The boom in confidence in recent months follows several years of steady decline following the Brexit vote, and a severe downturn during the initial stages of the pandemic in 2020. The building levels of confidence are undoubtedly related to reduced infection, hospitalisation and death rates, easing lockdown restrictions and the success of the UK’s vaccination programme. This month’s survey went out just before the further easing of lockdown on 17th May 2021.
There has been mixed evidence on how enthusiastic consumers have been to return to normal now that restrictions are being lifted. However, a surge in confidence increases the likelihood that consumers will spend generously this summer - perhaps using a larger share of the additional savings they made in the past year.
Levels of financial difficulty have yet to decrease
The number of households whose income is being hit by the pandemic is falling. The proportion of people who are furloughed, on reduced hours or enforced leave due to the pandemic decreased to 4.4% this month, compared to 7% in April.
Consistent with what we’ve observed throughout the crisis, the decrease in those on furlough corresponds to an increase in the proportion in work, whilst the proportion who are unemployed has remained stable. This suggests that most of those who had their employment impacted by the pandemic are going back to work, as opposed to being laid off.
The increase in the proportion of people working as normal has yet to clearly translate into lower levels of financial difficulty. There was a decrease in the proportion of people who reported having missed or defaulted on a housing, credit or bill payment from 6.5% in April to 5.7% this month. However, the proportion reporting a missed payment has fluctuated in recent months, and 5.7% is still higher than the rate observed in the summer months of 2020.

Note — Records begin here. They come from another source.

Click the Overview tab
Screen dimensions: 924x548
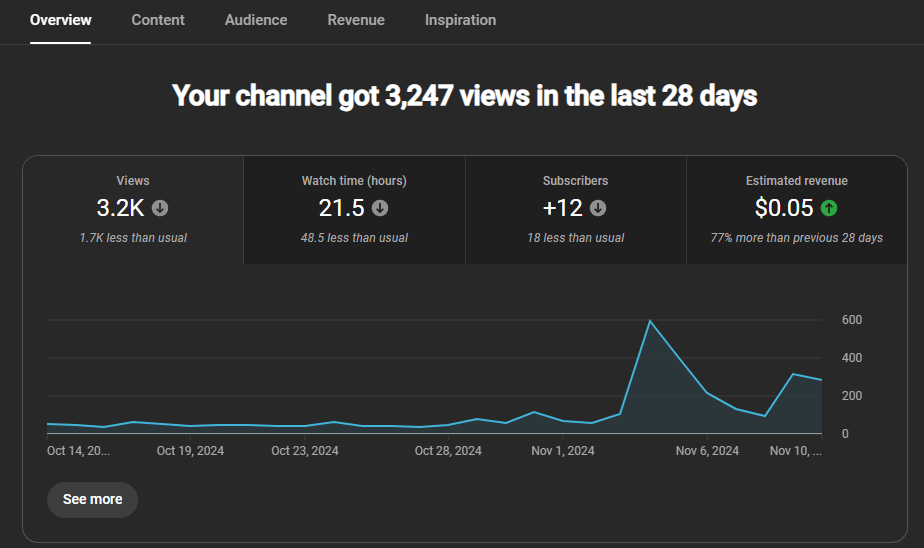(60, 20)
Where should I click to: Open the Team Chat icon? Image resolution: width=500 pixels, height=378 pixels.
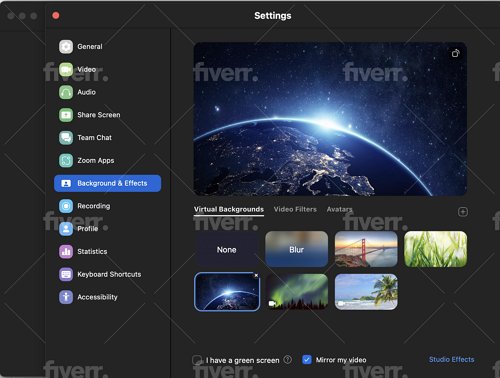tap(66, 138)
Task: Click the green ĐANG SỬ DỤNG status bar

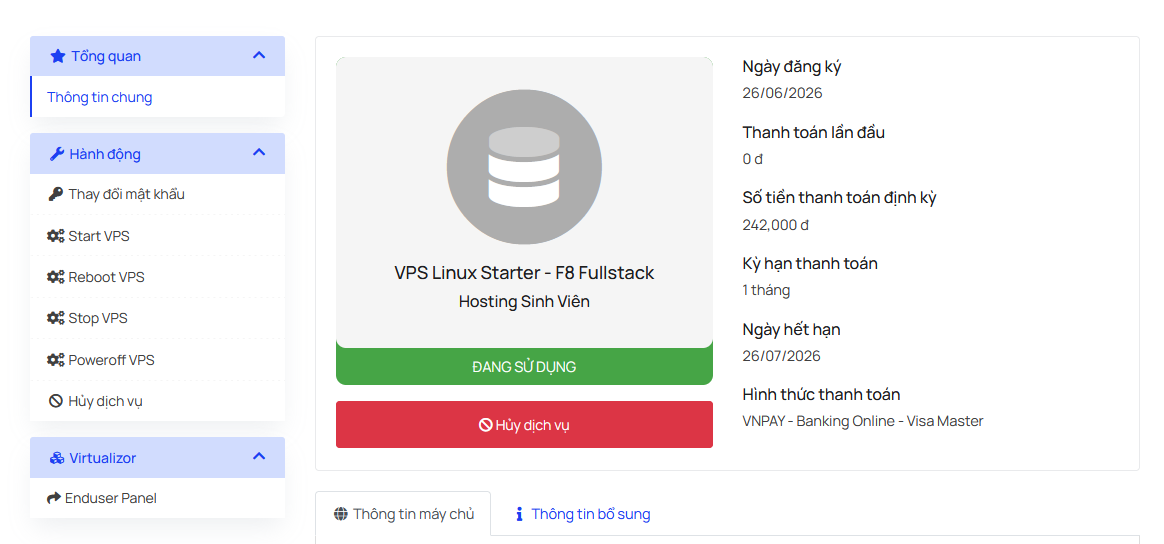Action: 524,367
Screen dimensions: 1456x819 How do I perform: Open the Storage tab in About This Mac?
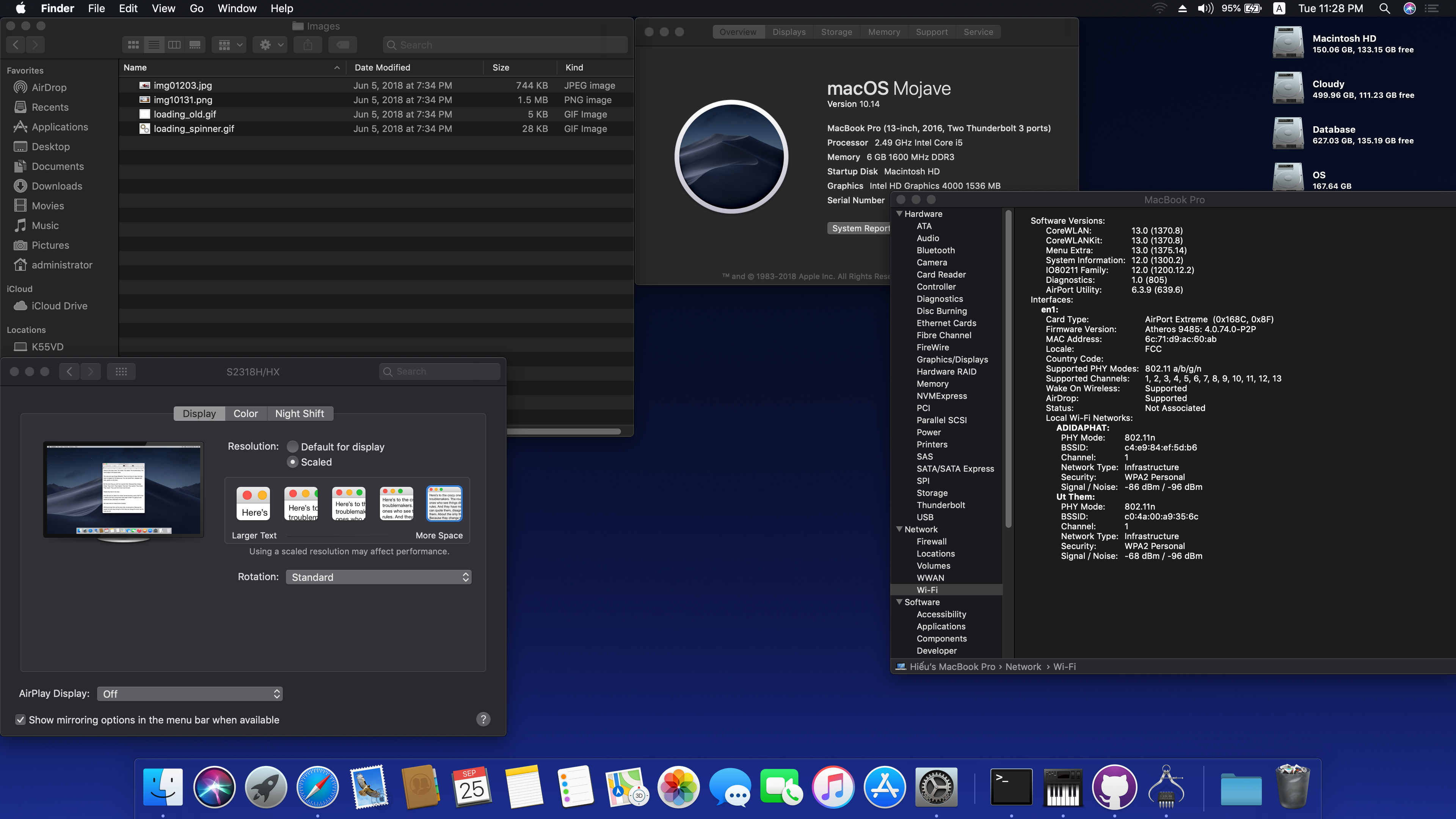pyautogui.click(x=836, y=32)
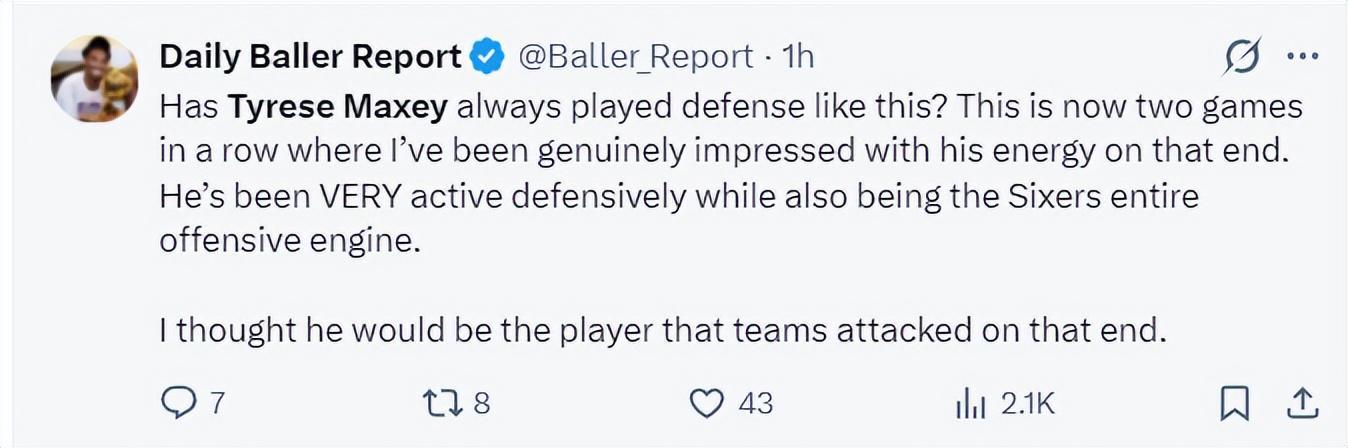The image size is (1348, 448).
Task: Open the Daily Baller Report display name
Action: pos(310,57)
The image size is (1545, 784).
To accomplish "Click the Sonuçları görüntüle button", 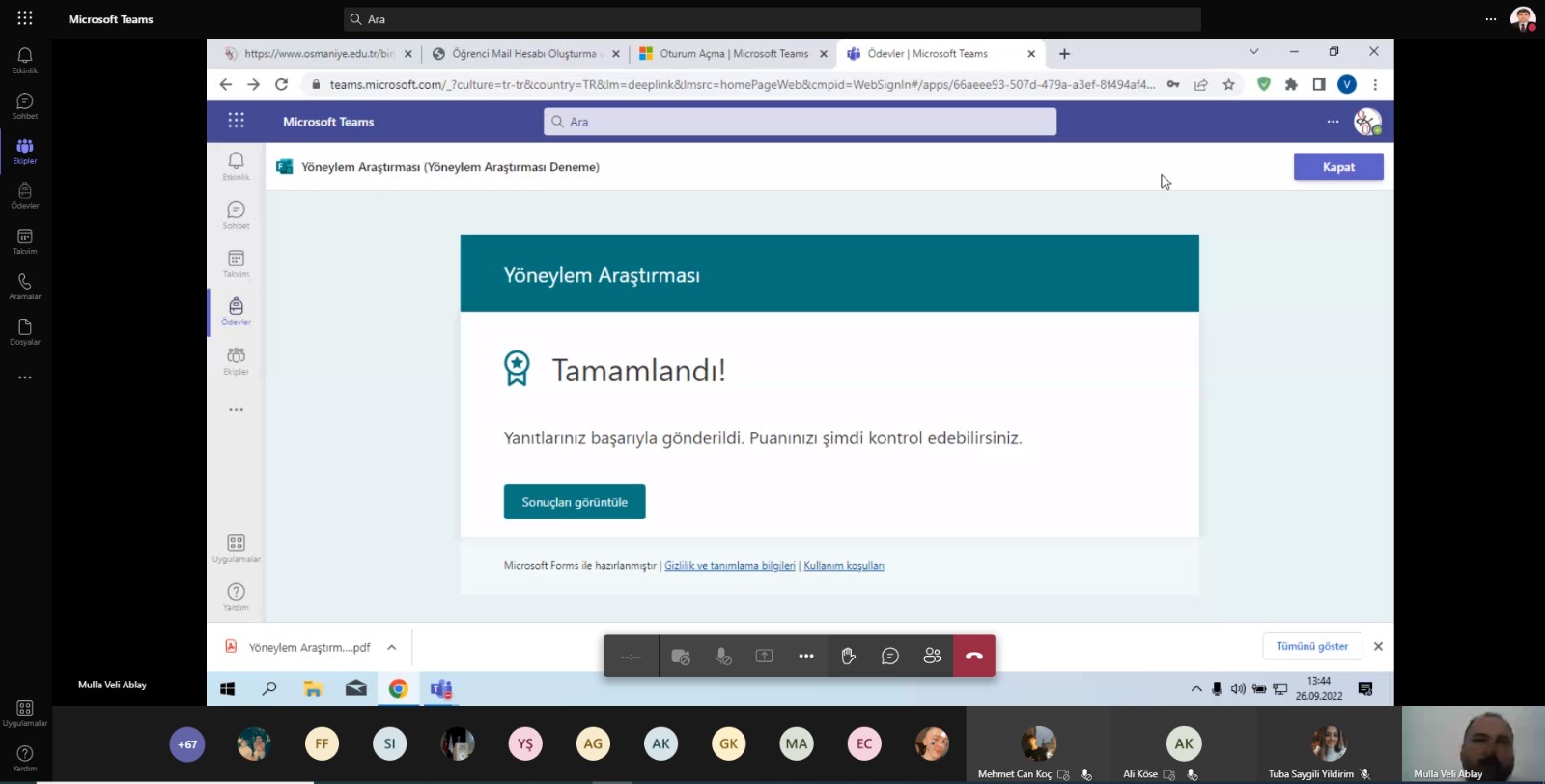I will (575, 502).
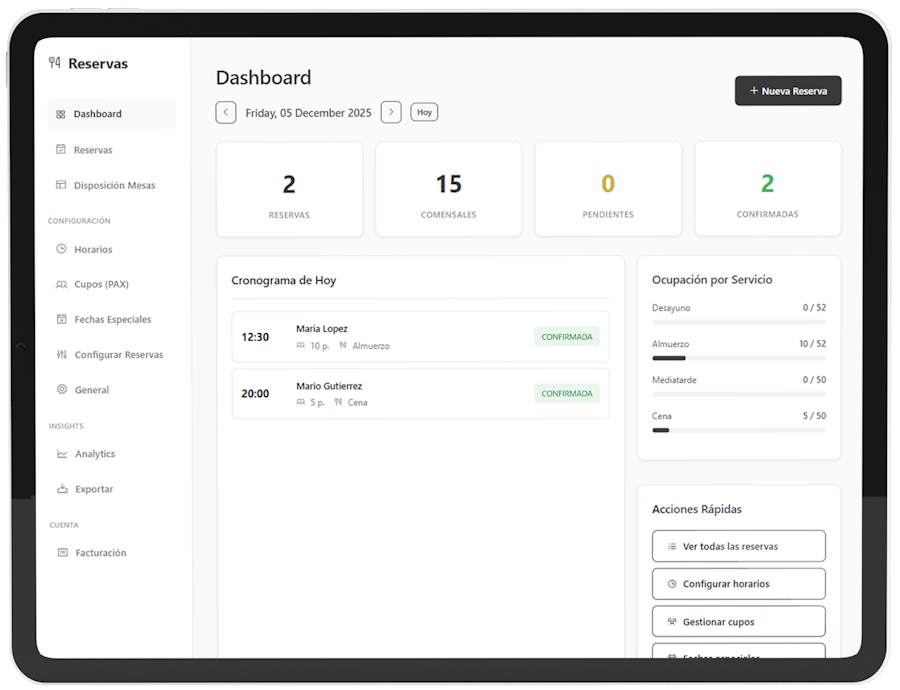Screen dimensions: 900x690
Task: Go to previous day with left chevron
Action: coord(226,113)
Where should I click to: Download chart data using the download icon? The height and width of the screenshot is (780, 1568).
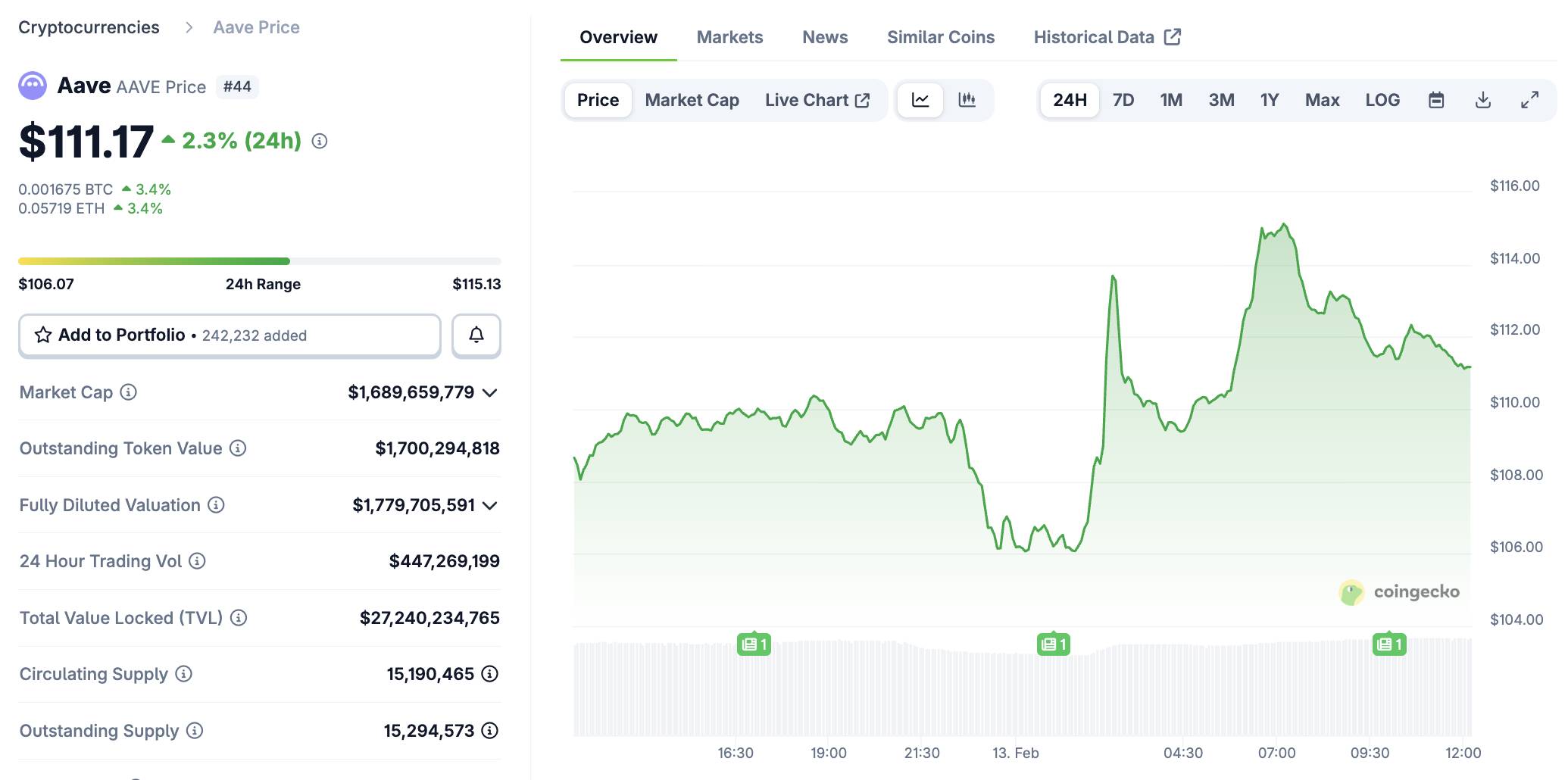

38% of people reported having made one of a number of adjustments to cover essential spending in the last month, which include having cut back, used savings or borrowed money to cover essential spending. This was a slightly, but not significantly, higher rate than the 35% in April and there is no indication yet of a reduction in the proportion of people needing to take these measures.
Overall, the data this month suggests good news on the whole for UK consumers, as the hospitality and entertainment industries open up further, and a successful vaccine rollout helps boost consumer confidence. However, the instability in consumer confidence (particularly in the future of the economy) over the last 14 months demonstrates how susceptible it is to change as the situation with the pandemic changes. Factors like the increasing concern over variants of the virus could yet threaten this recovery in confidence.
The fieldwork was conducted by Yonder on behalf of Which between 12th and 14th May 2021. A nationally representative sample of 2,091 consumers was surveyed.